▸ **Passage shown**:
Shane reports that he learned in an Interfaith Housing board meeting recently just how significantly Hands of Christ and CASP has affected the work of Interfaith Housing in a good way.

Paul Yoder reports that a group of local Old Order Amish young people are planning a week-long "missions trip" to work in Hutchinson, working part of the time on Hands of Christ projects.

Shane's business is a housing business (arranging and managing rentals, renovations, and real estate transactions and investments) and he also serves on the Hands of Christ board.  He sees a lot of good working together among various agencies and entities in Hutchinson, addressing what has been identified as one of Hutchinson's significant challenges--access to good housing.






















Saturday, January 06, 2018

Images I Want to Remember

I haven't blogged for a long time--perhaps for the longest interval ever.  Many of my thoughts, words, and efforts have been directed toward people and situations close at hand, and time and energy for reflection and recording don't extend far beyond them.  This morning when I saw the pink in the western sky (this is not a mistake), I knew, however, that I wanted to write about some of the things I've been noticing that give me pleasure.

▸ **Dataset content**:

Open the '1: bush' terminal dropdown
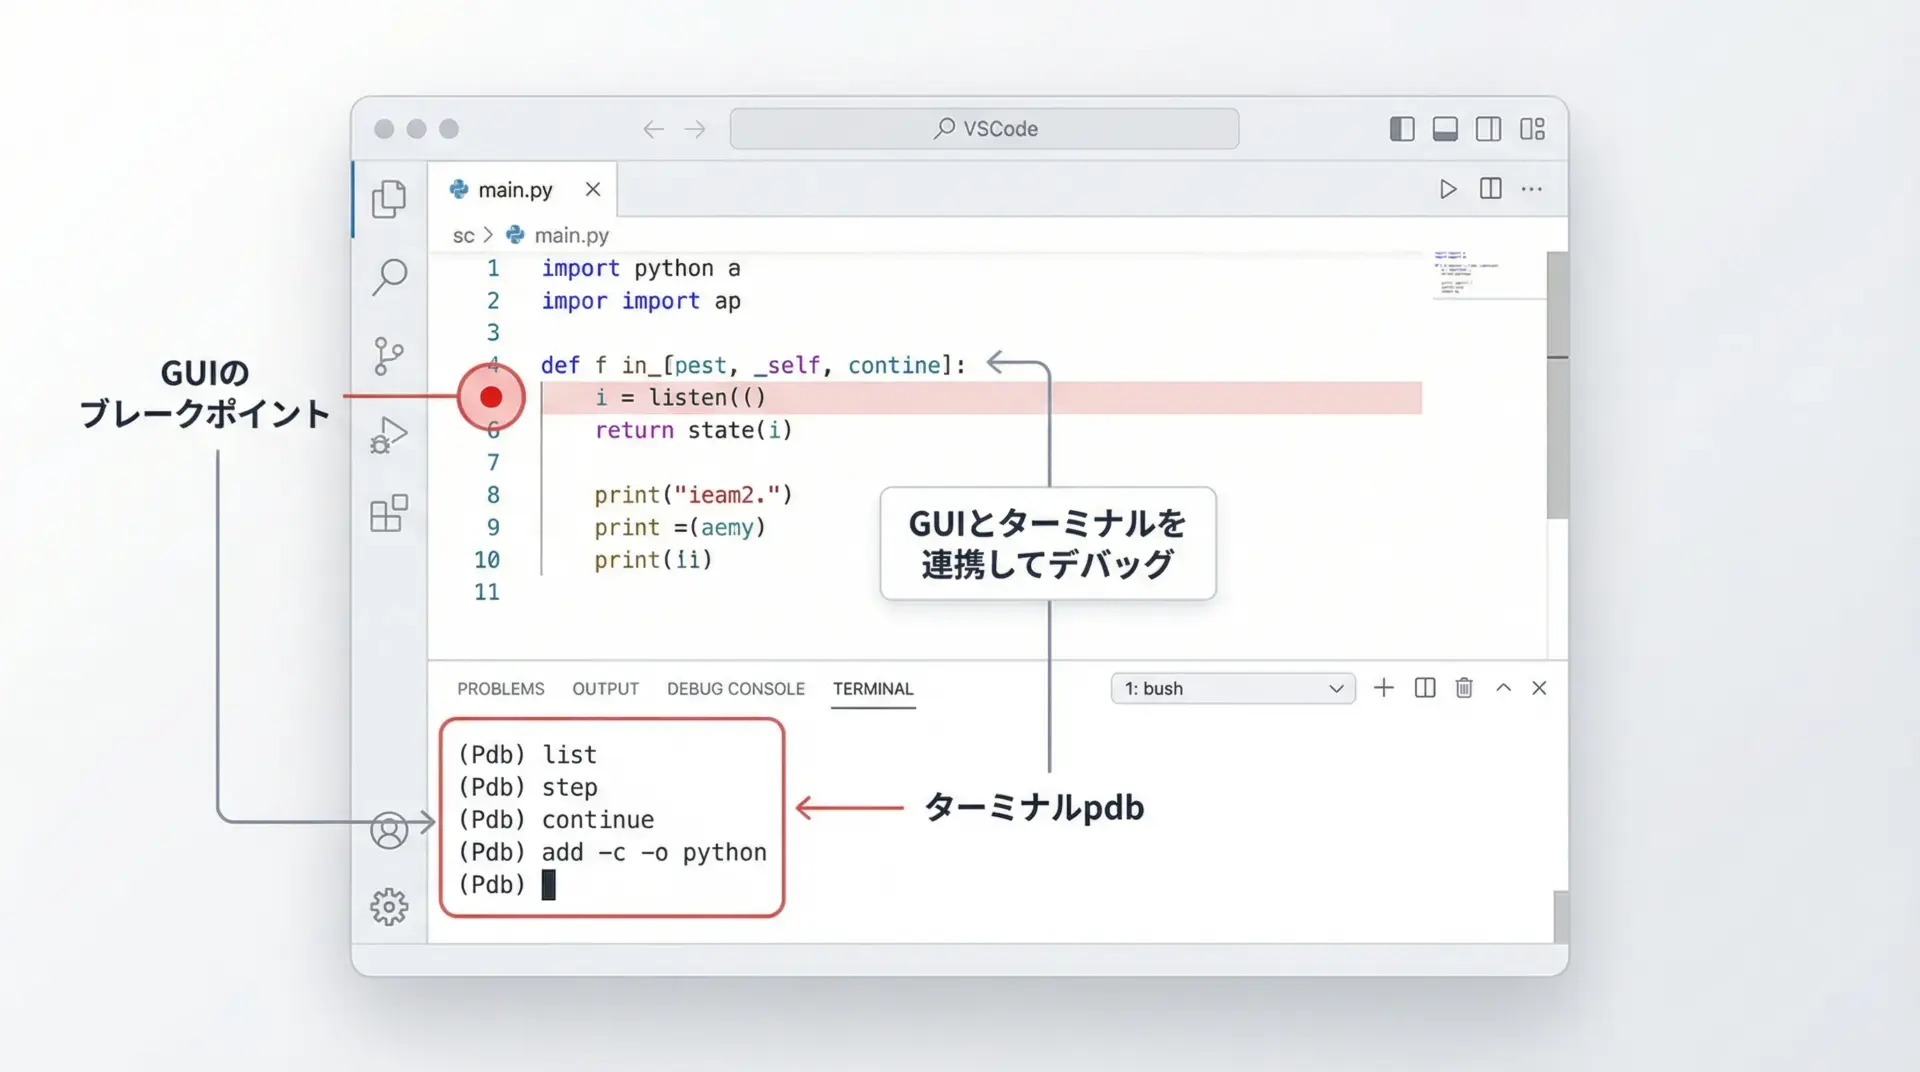Viewport: 1920px width, 1072px height. 1233,688
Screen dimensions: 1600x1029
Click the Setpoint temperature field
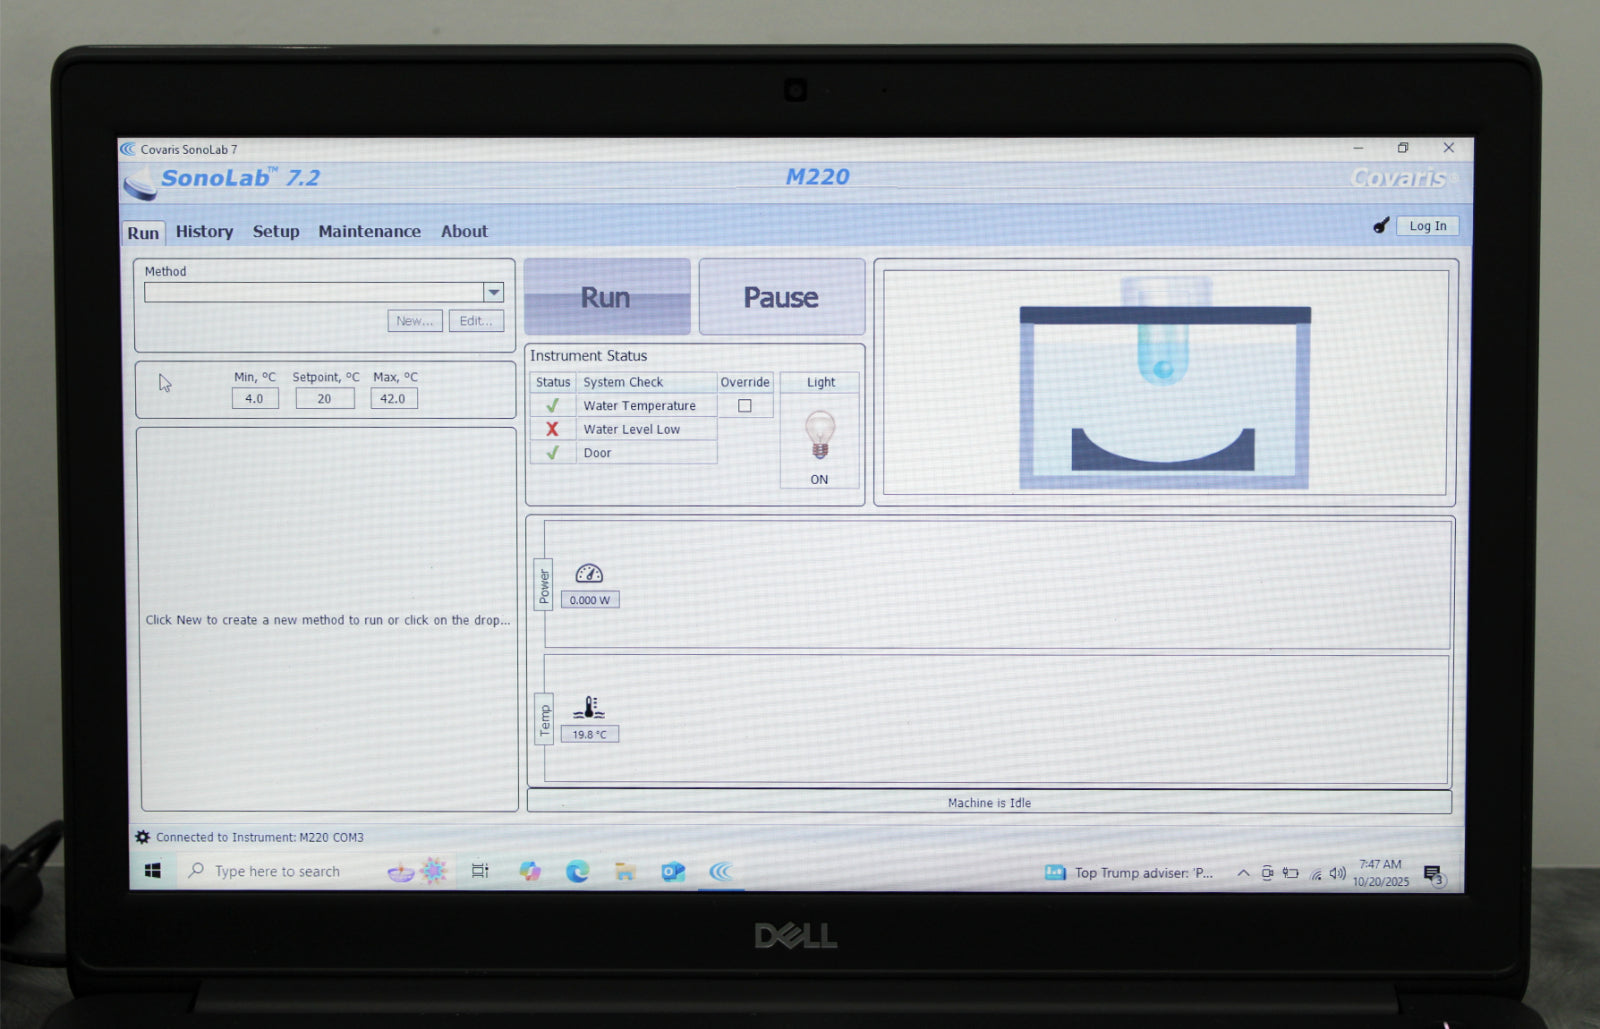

▸ **Written instruction 1**: Name each organization that the blog passage mentions.
▸ **Written instruction 2**: From the blog passage, repeat word for word the part that opens with the words containing "Images I Want" and closes with "give me pleasure.".

▸ **Output 1**: Interfaith Housing, Hands of Christ, CASP

▸ **Output 2**:
Images I Want to Remember

I haven't blogged for a long time--perhaps for the longest interval ever.  Many of my thoughts, words, and efforts have been directed toward people and situations close at hand, and time and energy for reflection and recording don't extend far beyond them.  This morning when I saw the pink in the western sky (this is not a mistake), I knew, however, that I wanted to write about some of the things I've been noticing that give me pleasure.